Two of the soldiers were killed when an “improvised explosive device” detonated near their vehicle as their patrol passed by, a military spokeswoman said. The bomb was laid alongside a roadway just south of Baghdad, in the same general area that American forces had bombarded overnight.
A third soldier was reported wounded in the explosion. The names of the slain soldiers were not released Saturday.
Crude but powerful homemade bombs have become the preferred method for insurgents to hurt the vastly more powerful U.S. forces without engaging them directly. In recent months, roadside bombs have accounted for a large proportion of American military casualties.
U.S. troops have learned to be alert for explosives concealed in everything from concrete blocks to abandoned pipes to cardboard boxes, but it has proved impossible for patrols to spot every object that could represent a hazard.
The mortar attack, which left one soldier dead and two others wounded, occurred late Friday at one of the Americans’ largest bases in Iraq, near the town of Balad, about 50 miles north of Baghdad.
Insurgents launch frequent nighttime mortar attacks on U.S. bases, particularly those to the north and west of the capital, but a fatal strike on the heavily fortified American encampments is rare. The attackers are generally unable to aim at any particular target within a base, and simply lob shells over the perimeter fences in hopes of scoring a hit.
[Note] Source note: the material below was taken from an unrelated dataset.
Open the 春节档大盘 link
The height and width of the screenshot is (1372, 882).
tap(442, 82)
The soldier died of shrapnel wounds from a mortar shell that struck troops’ living quarters, said a spokesman for the 4th Infantry Division, whose troops are deployed over a large swath of territory north of Baghdad. After the attack, troops rushed out to hunt for the assailants and arrested six people, spokesman Sgt. Robert Cargie said.
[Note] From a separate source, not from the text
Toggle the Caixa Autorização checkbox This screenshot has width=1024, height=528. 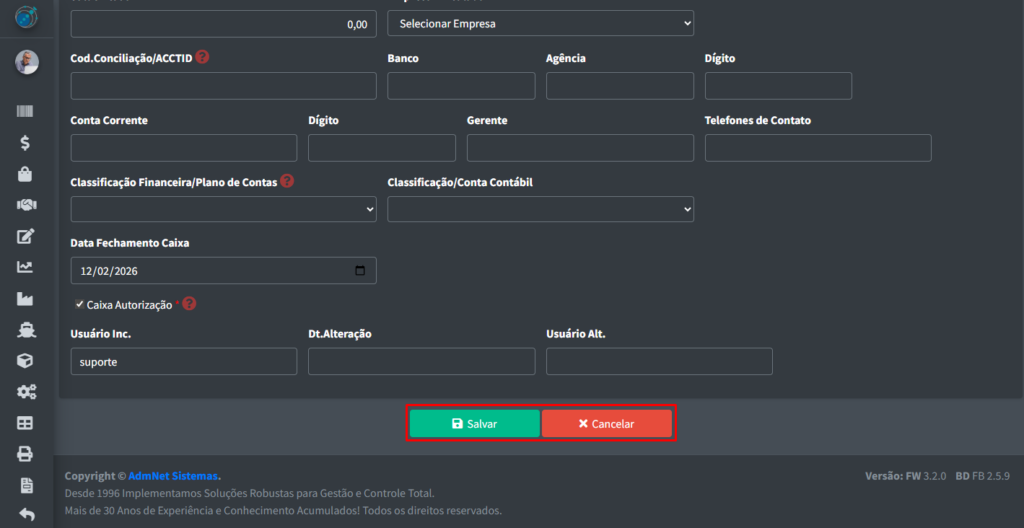point(79,304)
With the three latest deaths, the number of American soldiers killed in action since the start of the war in Iraq stands at 331.
Confronted with a stubborn insurgency that has persisted despite the capture last month of former Iraqi President Saddam Hussein, U.S. forces are fighting back with tactics that include wide-ranging raids, which have netted hundreds of suspected loyalists of the former government. Interrogation of these suspects in turn has led to the seizure of dozens of weapons caches.
Although U.S. commanders acknowledge that heavy weapons are not always effective against mobile and lightly armed insurgents, U.S. forces over the last two weeks have been carrying out an intermittent campaign of bombardment on the southern outskirts of the capital.
Heavy explosions, artillery and machine-gun fire echoed late into the night Friday, following a pattern similar to U.S. strikes waged during the last half of December. The military did not disclose the specific targets of the latest bombardment, but previously it has said the areas being hit were used by insurgents to launch rocket and mortar attacks.
The Sunni Muslim and tribal-dominated southern edge of Baghdad is considered a stronghold of the insurgency and is known to be the staging ground for a variety of hit-and-run-style attacks against American forces, U.S. commanders say.